#### RECORDS SHOWN

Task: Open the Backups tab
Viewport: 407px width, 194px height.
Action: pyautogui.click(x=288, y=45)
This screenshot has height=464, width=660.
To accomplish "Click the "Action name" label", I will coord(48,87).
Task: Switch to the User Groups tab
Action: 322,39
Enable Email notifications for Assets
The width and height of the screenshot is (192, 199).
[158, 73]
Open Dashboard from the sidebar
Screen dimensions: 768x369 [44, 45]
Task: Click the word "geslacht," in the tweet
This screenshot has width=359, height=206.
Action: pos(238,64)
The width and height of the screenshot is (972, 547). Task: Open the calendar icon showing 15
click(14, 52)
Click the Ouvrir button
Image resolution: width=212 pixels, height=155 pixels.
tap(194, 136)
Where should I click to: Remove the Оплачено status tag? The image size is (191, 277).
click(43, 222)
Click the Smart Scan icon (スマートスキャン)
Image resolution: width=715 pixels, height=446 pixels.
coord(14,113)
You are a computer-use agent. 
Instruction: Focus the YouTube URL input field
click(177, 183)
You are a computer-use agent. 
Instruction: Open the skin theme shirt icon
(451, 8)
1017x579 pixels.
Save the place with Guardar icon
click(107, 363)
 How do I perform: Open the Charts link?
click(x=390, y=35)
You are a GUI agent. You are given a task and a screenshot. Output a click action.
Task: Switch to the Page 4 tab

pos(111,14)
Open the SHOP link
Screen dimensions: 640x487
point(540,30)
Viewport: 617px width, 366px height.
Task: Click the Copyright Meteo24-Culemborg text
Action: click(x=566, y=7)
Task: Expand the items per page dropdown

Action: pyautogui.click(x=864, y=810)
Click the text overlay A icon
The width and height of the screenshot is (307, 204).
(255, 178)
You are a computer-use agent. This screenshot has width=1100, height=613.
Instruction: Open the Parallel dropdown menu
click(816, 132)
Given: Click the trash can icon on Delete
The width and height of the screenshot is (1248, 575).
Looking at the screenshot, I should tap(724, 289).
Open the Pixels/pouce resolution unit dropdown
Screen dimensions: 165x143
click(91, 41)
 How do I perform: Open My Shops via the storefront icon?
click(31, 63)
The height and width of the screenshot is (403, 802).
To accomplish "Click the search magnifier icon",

########

PROBLEM TO SOLVE = Every line in the data above has to be retyped exactly.

TASK RESPONSE =
Task: Open the Backups tab
Viewport: 407px width, 194px height.
Action: pyautogui.click(x=288, y=45)
This screenshot has height=464, width=660.
To accomplish "Click the "Action name" label", I will coord(48,87).
Task: Switch to the User Groups tab
Action: 322,39
Enable Email notifications for Assets
The width and height of the screenshot is (192, 199).
[158, 73]
Open Dashboard from the sidebar
Screen dimensions: 768x369 [44, 45]
Task: Click the word "geslacht," in the tweet
This screenshot has width=359, height=206.
Action: pos(238,64)
The width and height of the screenshot is (972, 547). Task: Open the calendar icon showing 15
click(14, 52)
Click the Ouvrir button
Image resolution: width=212 pixels, height=155 pixels.
tap(194, 136)
Where should I click to: Remove the Оплачено status tag? The image size is (191, 277).
click(43, 222)
Click the Smart Scan icon (スマートスキャン)
Image resolution: width=715 pixels, height=446 pixels.
coord(14,113)
You are a computer-use agent. 
Instruction: Focus the YouTube URL input field
click(177, 183)
You are a computer-use agent. 
Instruction: Open the skin theme shirt icon
(451, 8)
1017x579 pixels.
Save the place with Guardar icon
click(107, 363)
 How do I perform: Open the Charts link?
click(x=390, y=35)
You are a GUI agent. You are given a task and a screenshot. Output a click action.
Task: Switch to the Page 4 tab

pos(111,14)
Open the SHOP link
Screen dimensions: 640x487
point(540,30)
Viewport: 617px width, 366px height.
Task: Click the Copyright Meteo24-Culemborg text
Action: click(x=566, y=7)
Task: Expand the items per page dropdown

Action: pyautogui.click(x=864, y=810)
Click the text overlay A icon
The width and height of the screenshot is (307, 204).
(255, 178)
You are a computer-use agent. This screenshot has width=1100, height=613.
Instruction: Open the Parallel dropdown menu
click(816, 132)
Given: Click the trash can icon on Delete
The width and height of the screenshot is (1248, 575).
Looking at the screenshot, I should tap(724, 289).
Open the Pixels/pouce resolution unit dropdown
Screen dimensions: 165x143
click(91, 41)
 How do I perform: Open My Shops via the storefront icon?
click(31, 63)
The height and width of the screenshot is (403, 802).
To accomplish "Click the search magnifier icon",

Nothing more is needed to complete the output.